* [DOCUMENT EXTRACT]
· · · · · · ·

There are in the world many theories of atonement; but I can not see any atonement in anyone, except in this doctrine of substitution. Many divines say that Christ did something when He died that enabled God to be just, and yet the Justifier of the ungodly. What that something is they do not tell us. They believe in an atonement made for everybody; but then, their atonement is just this: They believe that Judas was atoned for just as much as Peter; they believe that the damned in Hell were as much an object of Jesus Christ's satisfaction as the saved in Heaven; and though they do not say it in proper words, yet they must mean it, for it is a fair inference, that in the case of multitudes, Christ died in vain, for He died for them all, they say; and yet so ineffectual was His dying for them, that though He died for them they are damned afterward.

 

Now, such an atonement I despise — I reject it. I may be called Antinomian or Calvinist for preaching a limited atonement; but I would rather believe a limited atonement that is efficacious for all men for whom it was intended, than a universal atonement that is not efficacious for anybody, except the will of man be joined with it.

 

Why, my brethren, it we were only so far atoned for by the death of Christ that any of us might afterward save himself, Christ's atonement were not worth a farthing, for there is no man of us who can save himself — no, not under the gospel; for if I am to be saved by faith, if that faith is to be my own act, unassisted by the Holy Spirit, I am as unable to save myself by faith as to save myself by good works. And after all, though men call this a limited atonement, it is as effectual as their own fallacious and rotten redemptions can pretend to be.

 

But do you know the limit of it? Christ hath bought a "multitude that no man can number." The limit of it is just this: He hath died for sinners; whoever in this congregation inwardly and sorrowfully knows himself to be a sinner, Christ died for him; whoever seeks Christ, shall know Christ died for him; for our sense of need of Christ, and our seeking after Christ, are infallible proofs that Christ died for us. And mark, here is something Substantial.

· · · · · · ·

* [DATA SHOWN]
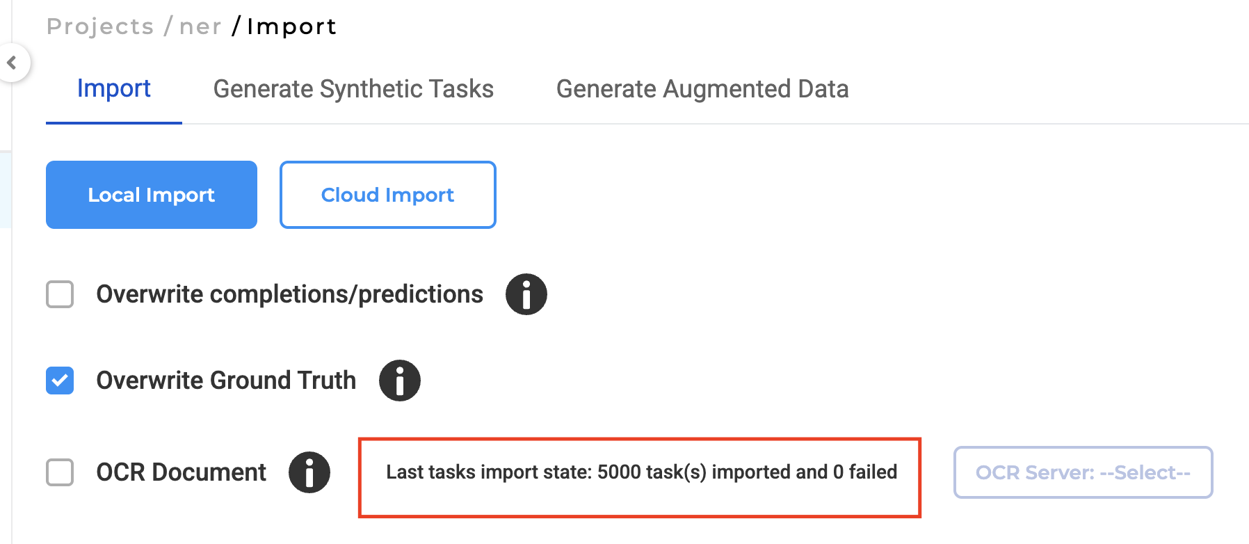Collapse the sidebar with the left chevron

· · · · · · ·

* [REQUIRED TASK]
List every person or divine figure named by proper name in the passage on atonement.

* [SOLUTION FOR THIS TASK]
Christ (also called Jesus Christ), God, Judas, Peter, the Holy Spirit